======== Given information ========

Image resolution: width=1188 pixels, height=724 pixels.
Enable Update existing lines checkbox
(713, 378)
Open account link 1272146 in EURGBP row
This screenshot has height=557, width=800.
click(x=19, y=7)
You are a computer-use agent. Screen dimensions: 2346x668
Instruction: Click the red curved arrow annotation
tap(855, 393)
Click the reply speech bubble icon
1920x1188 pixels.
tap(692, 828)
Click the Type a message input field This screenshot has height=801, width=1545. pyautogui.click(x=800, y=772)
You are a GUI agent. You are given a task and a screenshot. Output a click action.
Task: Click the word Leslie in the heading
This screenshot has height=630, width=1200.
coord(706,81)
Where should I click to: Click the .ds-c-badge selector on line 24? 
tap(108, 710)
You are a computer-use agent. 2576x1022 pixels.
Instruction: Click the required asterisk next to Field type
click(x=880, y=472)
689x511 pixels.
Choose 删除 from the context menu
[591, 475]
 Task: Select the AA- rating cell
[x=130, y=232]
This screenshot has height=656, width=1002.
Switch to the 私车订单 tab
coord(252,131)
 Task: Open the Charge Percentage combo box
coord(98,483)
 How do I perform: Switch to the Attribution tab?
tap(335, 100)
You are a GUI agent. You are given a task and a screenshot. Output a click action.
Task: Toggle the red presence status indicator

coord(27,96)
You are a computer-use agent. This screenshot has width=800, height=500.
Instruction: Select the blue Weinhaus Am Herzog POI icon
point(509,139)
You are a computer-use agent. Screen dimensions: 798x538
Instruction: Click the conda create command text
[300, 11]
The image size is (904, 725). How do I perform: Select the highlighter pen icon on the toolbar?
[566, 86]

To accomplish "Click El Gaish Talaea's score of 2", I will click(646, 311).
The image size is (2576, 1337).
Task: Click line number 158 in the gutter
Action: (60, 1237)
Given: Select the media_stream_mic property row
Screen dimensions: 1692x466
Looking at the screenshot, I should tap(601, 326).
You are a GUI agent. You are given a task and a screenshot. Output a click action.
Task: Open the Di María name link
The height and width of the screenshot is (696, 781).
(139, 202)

========

When a line in the material above contains the word "link", copy that line out.

Open account link 1272146 in EURGBP row
Task: Open the Di María name link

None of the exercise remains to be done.